The United States adopted a silver standard based on the Spanish milled dollar in 1785. This was codified in the 1792 Mint and Coinage Act, and by the federal government's use of the Bank of the United States to hold its reserves, as well as establishing a fixed ratio of gold to the US dollar. This was, in effect, a derivative silver standard, since the bank was not required to keep silver to back all of its currency. This began a long series of attempts for America to create a bimetallic standard for the US dollar, which would continue until the 1920s. Gold and silver coins were legal tender, including the Spanish real. Due to the huge debt taken on by the US federal government to finance the Revolutionary War, silver coins struck by the government left circulation, and in 1806, President Jefferson suspended the minting of silver coins.

The US Treasury operated on a bimetal standard, doing business only in gold or silver coin as part of the Independent Treasury Act of 1846, which legally separated the accounts of the federal government from the banking system. However, the fixed rate of gold to silver overvalued silver in relation to the demand for gold to trade or borrow from England. Following Gresham's law, there was a significant increase of silver that entered the US economy. The United States traded with other silver nations, and the US experienced net outflows of gold. In 1853, the US reduced the silver weight of coins to keep them in circulation, and 1857 removed legal tender status from foreign coinage.

In 1857, a major financial crisis began, and some American banks suspended payment in silver. In 1861, the US government suspended payment in gold and silver, effectively ending the attempts to form a silver standard basis for the dollar. Through the 1860–1871 period, various attempts to resurrect bi-metallic standards were made, including one based on the gold and silver franc; however, with the rapid influx of silver from new deposits, the expectation of scarcity of silver ended.

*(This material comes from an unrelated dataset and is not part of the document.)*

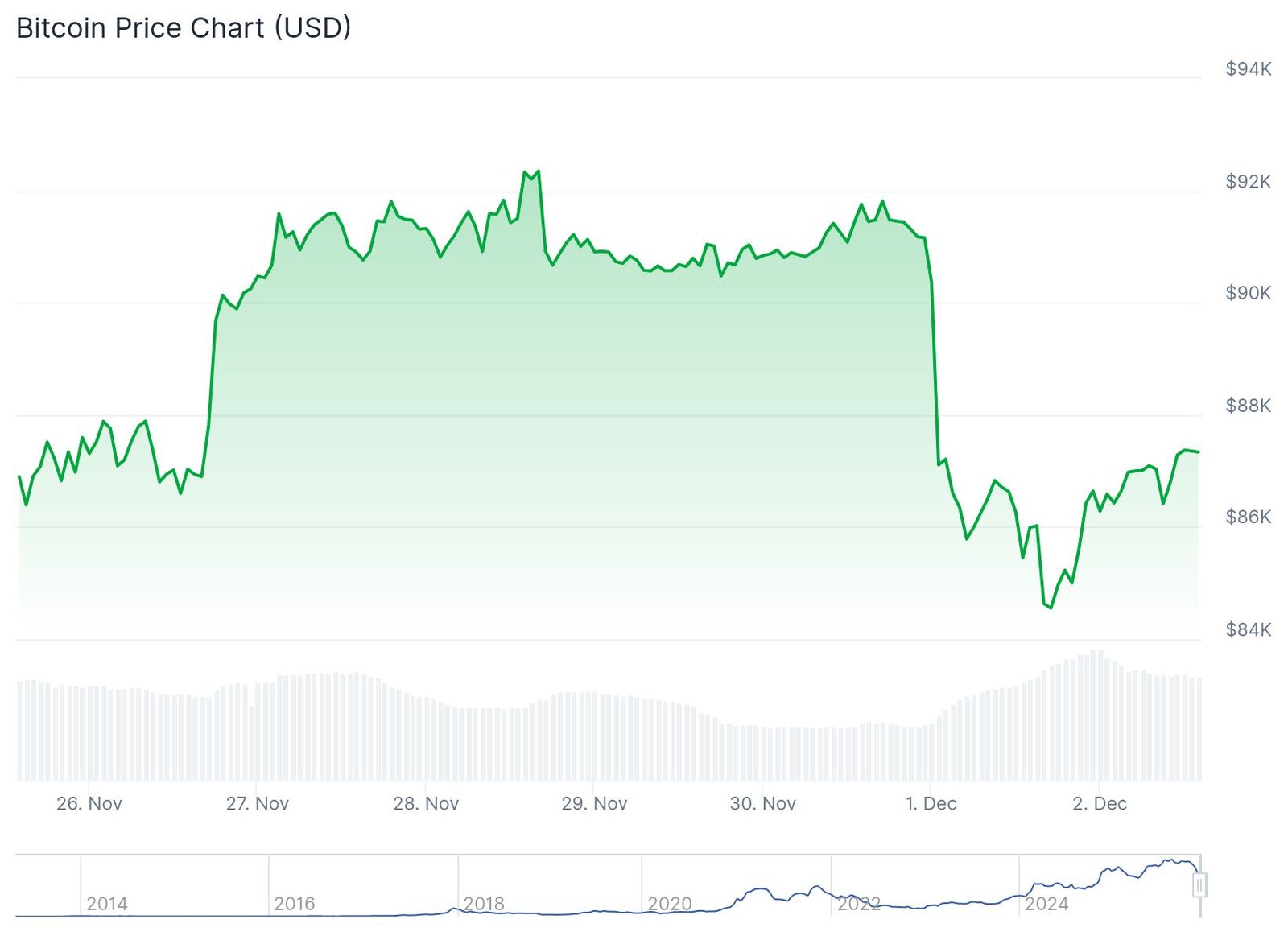Image resolution: width=1288 pixels, height=940 pixels.
Task: Select the $92K price axis label
Action: coord(1248,182)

The Coinage Act of 1873, enacted by the United States Congress in 1873, embraced the gold standard and de-monetised silver. Western mining interests and others who wanted silver in circulation labeled this measure the "Crime of '73". For about five years, gold was the only metallic standard in the United States until passage of the Bland–Allison Act on February 28, 1878, requiring the US Treasury to purchase domestic silver bullion to be minted into legal tender coins co-existent with gold coins. Silver Certificate Series 1878 was issued to join the gold certificates already in circulation.

By acts of Congress in 1933, including the Gold Reserve Act and the Silver Purchase Act of 1934, the domestic economy was taken off the gold standard and placed on the silver standard for the first time. The Treasury Department was re-empowered to issue paper currency redeemable in silver dollars and bullion, thereby divorcing the domestic economy from bimetallism and leaving it on the silver standard, although international settlements were still in gold.

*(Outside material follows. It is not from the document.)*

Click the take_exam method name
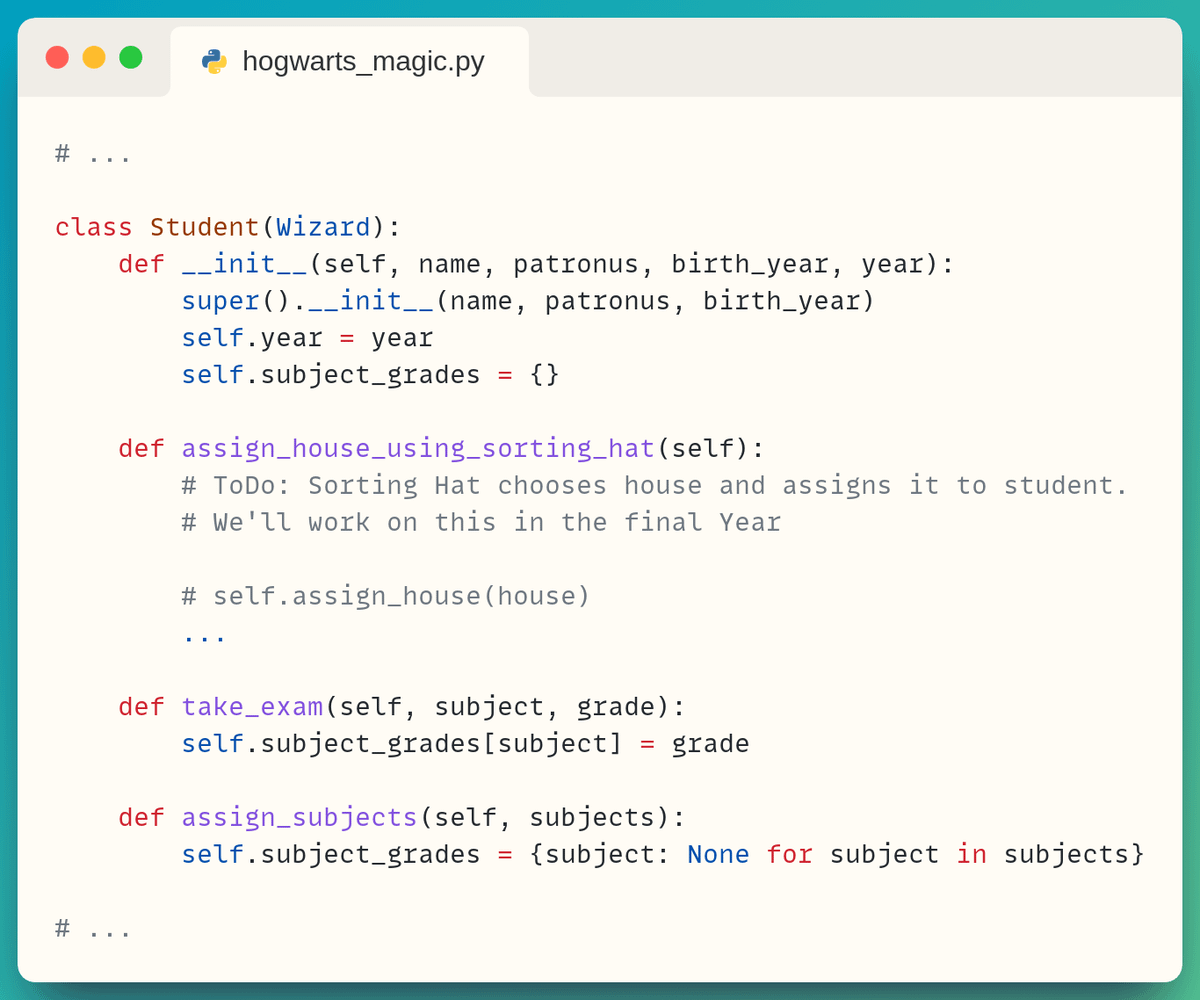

This meant that for every ounce of silver in the U.S. Treasury's vaults, the U.S. government could continue to issue money against it. However, stamp overprints which were used under the Silver Purchase Act of 1934 to finance the nationalisation of U.S. silver mines, and also carried taxes ranging from 1¢ to $1,000, ended in 1943. These silver certificates were shredded upon redemption since the redeemed silver was no longer in the Treasury. With the world market price of silver having been more than $1.29 per troy ounce since 1960, silver began to flow out of the Treasury at an increasing rate. To slow the drain, President Kennedy ordered a halt to issuing $5 and $10 silver certificates in 1962. That left the $1 silver certificate as the only denomination being issued.

On June 4, 1963, Kennedy signed Public Law 88-36, which marked the beginning of the end for even the $1 silver certificate. The law authorized the Federal Reserve to issue $1 and $2 bills, and revoked the Silver Purchase Act of 1934, which authorized the Secretary of the Treasury to issue silver certificates (by now limited to the $1 denomination). As it would be several months before the new $1 Federal Reserve Notes could enter circulation in quantity, there was a need to issue silver certificates in the interim. As the Agricultural Adjustment Act of 1933 granted the right to issue silver certificates to the president, Kennedy issued Executive Order 11110 to delegate that authority to the Treasury Secretary during the transition.

Silver certificates continued to be issued until late 1963, when the $1 Federal Reserve Note was released into circulation. For several years, existing silver certificates could be redeemed for silver, but this practice was halted on June 24, 1968.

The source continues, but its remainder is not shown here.